Layout & Image Evaluation
To evaluate the raw layouts, run
# for numerical prompts
python eval_counting_layout.py --file ../llm_output/counting/gpt4.counting.k-similar.k_8.px_64.json
To evaluate the generated images using GLIP, run
cd eval_models/GLIP
python eval_counting.py --dir path_to_generated_clean_images
3D Indoor Scene Synthesis
First set up your openai authentication in the script, then run the script to generate scenes
python run_layoutgpt_3d.py --dataset_dir ./ATISS/data_output --icl_type k-similar --K 8 --room bedroom --llm_type gpt4 --unit px --normalize --regular_floor_plan
To evaluate the out-of-bound rate (OOB) and KL divergence (KL-div.) of the generated layouts, run
python eval_scene_layout.py --dataset_dir ./ATISS/data_output --file ./llm_output/3D/gpt4.bedroom.k-similar.k_8.px_regular.json --room bedroom
Blender Visualization
Run the following command to generte necessary files and have a low-quality visualization of the scene:
cd ATISS/scripts
python render_from_files.py ../config/bedrooms_eval_config.yaml ../visualization ../data_output_future/threed_future_model_bedroom.pkl ../demo/floor_plan_texture_images ../../llm_output/3D/gpt4.bedroom.k-similar.k_8.px_regular.json --without_screen --up_vector 0,1,0 --camera_position 2,2,2 --split test_regular --export_scene
With --export_scene
, object and material files for each scene will be saved to a folder in ./ATISS/visualization/
. Make sure you download Blender and can execute from command line (Linux&Windows: extract .tar.xz/.zip, Mac: install .dmg and then make an alias).
# example
blender -b -P render_with_blender.py -- --input_dir ../visualization/test_Bedroom-803 --output_dir ../visualization/test_Bedroom-803.png --camera_position 0 0 5
Citation
Please consider citing our work if you find it relevant or helpful:
@article{feng2024layoutgpt,
title={Layoutgpt: Compositional visual planning and generation with large language models},
author={Feng, Weixi and Zhu, Wanrong and Fu, Tsu-jui and Jampani, Varun and Akula, Arjun and He, Xuehai and Basu, Sugato and Wang, Xin Eric and Wang, William Yang},
journal={Advances in Neural Information Processing Systems},
volume={36},
year={2024}
}
Disclaimer
We thank the authors of GLIGEN, GLIP and ATISS for making their code available.
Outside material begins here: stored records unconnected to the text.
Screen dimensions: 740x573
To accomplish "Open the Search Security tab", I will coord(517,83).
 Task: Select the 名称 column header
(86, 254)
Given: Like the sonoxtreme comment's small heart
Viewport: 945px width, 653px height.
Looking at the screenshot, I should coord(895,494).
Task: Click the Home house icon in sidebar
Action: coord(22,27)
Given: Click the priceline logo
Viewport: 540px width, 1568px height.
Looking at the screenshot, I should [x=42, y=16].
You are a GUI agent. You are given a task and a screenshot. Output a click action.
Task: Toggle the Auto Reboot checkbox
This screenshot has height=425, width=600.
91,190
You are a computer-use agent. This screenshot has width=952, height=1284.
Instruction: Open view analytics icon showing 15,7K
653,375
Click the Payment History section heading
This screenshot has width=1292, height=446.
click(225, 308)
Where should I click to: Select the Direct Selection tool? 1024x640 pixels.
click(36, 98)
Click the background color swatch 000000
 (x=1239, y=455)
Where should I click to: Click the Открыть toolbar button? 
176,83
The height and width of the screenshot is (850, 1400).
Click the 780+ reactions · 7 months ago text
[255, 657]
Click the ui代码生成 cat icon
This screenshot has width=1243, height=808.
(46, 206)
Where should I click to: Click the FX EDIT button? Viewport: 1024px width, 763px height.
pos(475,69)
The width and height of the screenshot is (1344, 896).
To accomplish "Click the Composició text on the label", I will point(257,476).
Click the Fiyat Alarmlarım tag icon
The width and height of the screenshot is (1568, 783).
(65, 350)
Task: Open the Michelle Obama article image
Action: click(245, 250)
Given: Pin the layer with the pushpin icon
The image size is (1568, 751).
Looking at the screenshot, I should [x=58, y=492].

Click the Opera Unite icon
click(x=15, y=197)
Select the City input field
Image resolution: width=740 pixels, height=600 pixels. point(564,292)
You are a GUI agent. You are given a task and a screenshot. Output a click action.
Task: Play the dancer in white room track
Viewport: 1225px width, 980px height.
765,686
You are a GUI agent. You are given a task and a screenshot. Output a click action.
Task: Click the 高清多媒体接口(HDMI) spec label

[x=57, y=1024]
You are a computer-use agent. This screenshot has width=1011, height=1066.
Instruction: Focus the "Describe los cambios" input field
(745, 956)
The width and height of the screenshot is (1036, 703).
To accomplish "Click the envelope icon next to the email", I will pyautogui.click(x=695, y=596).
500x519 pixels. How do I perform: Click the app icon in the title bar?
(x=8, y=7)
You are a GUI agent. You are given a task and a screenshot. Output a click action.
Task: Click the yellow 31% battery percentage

It is important to note that the code present here is not the official or original code of the respective individual or organization who initially created it. Part of the code may be subject to retraction upon official requests. Any use of downstream generation code should be governed by the official terms and conditions set by the original authors or organizations. It is your responsibility to comply with these terms and conditions and ensure that your usage adheres to the appropriate guidelines.